Dimitar Peshev  (1894 – 1973)“Peshev and his supporters never meant the resignation of the government. The honor and dignity of Bulgaria must be kept – that is what the letter reads. After all, not a single Jew from the pre-war territories of the state was taken out in March 1943, which was extremely important. None of them went to a death camp. That ceased the state machine and it opted for other ways to restrict the rights of the Jews – the ones from Sofia, or about half of their community were displaced across small towns and different villages in the country. However, the key moment of their saving was the act of Kyustendil’s first men and their authority. Documents of the exhibition testify on both the saved ones and the saviors.

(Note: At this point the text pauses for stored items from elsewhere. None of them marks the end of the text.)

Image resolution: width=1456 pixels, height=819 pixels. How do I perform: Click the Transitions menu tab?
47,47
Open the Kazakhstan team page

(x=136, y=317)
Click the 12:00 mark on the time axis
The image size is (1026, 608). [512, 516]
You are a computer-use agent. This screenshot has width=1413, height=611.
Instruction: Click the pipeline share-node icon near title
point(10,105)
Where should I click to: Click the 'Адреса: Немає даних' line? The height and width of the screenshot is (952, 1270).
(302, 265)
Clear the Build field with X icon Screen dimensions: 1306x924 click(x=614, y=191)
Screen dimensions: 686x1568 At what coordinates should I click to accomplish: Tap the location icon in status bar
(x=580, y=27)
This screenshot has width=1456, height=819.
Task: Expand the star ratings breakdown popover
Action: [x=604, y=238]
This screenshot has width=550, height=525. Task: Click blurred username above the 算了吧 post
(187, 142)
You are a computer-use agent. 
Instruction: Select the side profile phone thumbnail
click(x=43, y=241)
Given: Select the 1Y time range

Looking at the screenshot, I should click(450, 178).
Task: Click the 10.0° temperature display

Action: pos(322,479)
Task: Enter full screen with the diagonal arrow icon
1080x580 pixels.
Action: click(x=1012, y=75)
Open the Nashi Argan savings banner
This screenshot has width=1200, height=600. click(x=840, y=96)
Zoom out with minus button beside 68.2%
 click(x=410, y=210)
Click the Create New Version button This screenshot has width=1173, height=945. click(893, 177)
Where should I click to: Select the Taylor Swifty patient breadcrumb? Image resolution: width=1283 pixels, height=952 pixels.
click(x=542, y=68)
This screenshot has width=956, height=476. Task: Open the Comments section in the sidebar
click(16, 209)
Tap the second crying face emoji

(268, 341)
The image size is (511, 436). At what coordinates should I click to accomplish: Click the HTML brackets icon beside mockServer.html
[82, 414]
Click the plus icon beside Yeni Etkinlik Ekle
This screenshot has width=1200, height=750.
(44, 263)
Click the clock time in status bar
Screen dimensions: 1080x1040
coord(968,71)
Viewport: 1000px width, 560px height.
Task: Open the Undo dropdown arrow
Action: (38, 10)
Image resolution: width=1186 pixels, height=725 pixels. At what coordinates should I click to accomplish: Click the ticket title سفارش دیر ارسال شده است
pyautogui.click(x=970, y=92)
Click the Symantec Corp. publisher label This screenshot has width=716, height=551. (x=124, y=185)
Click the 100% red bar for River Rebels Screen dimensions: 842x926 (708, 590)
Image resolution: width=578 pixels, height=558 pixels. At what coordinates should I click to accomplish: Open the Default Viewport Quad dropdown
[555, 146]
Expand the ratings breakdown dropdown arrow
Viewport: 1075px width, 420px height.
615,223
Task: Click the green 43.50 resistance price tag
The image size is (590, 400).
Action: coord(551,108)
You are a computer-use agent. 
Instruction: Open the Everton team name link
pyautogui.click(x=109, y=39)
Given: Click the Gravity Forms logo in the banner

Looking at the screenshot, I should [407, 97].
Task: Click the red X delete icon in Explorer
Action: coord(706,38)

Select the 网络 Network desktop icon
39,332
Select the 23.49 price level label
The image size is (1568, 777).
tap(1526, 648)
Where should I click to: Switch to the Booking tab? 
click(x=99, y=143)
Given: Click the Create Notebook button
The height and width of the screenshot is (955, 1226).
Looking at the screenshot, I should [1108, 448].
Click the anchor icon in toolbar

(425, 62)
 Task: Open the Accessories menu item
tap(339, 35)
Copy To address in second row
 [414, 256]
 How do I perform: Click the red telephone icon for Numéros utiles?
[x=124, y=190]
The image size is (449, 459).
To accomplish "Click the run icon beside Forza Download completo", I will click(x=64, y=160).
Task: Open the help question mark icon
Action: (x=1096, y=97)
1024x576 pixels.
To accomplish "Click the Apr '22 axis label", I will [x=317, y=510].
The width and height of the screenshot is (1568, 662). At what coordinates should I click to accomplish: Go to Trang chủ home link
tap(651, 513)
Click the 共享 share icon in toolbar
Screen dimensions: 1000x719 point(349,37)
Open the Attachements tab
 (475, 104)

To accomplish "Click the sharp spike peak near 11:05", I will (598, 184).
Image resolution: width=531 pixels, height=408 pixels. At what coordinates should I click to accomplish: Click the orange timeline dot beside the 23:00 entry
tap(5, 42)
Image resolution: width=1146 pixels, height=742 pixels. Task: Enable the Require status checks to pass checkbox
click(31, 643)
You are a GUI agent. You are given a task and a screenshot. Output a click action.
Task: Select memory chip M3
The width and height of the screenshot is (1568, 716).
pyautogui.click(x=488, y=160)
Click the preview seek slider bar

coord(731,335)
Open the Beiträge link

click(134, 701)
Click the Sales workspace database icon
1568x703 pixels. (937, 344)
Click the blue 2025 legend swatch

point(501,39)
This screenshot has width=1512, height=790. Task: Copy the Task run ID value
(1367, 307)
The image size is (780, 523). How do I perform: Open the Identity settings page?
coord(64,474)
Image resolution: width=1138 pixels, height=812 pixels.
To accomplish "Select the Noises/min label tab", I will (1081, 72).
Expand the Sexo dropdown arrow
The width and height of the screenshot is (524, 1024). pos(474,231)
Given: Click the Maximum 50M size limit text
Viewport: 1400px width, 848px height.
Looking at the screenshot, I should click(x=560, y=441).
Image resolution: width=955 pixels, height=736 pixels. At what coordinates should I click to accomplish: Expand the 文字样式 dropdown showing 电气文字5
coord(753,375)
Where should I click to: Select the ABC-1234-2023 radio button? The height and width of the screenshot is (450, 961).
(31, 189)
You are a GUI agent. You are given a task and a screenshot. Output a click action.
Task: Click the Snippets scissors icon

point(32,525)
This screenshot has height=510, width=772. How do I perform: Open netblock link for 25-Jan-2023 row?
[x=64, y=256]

The largest part of the Jewish community left Bulgaria at the dawn of the new socialist regime and settled down in Israel. The Bulgarian newcomers there were a significant group in the new state, established mainly by refugees from across Europe. At the same time the Bulgarian Jews were proud to state they were not refugees, but emigrants who left voluntarily their motherland and didn’t escape any serious violence,” Dr. Jonev says.

Unlike the Bulgarian Jews, each of their Kyustendil saviors faced unhappy destiny. The so-called activities of the people’s power after 9 September 1944 hit them fiercely in the back, when the state was occupied by the Soviet Union. Despite the doubtless contribution of Dimitar Peshev, regarding the Jewish Question in 1945 the illegal People’s Court sentenced him, sent him to prison, deprived him of civil rights and confiscated all of his property. After his release from prison Dimitar Peshev lived in poverty.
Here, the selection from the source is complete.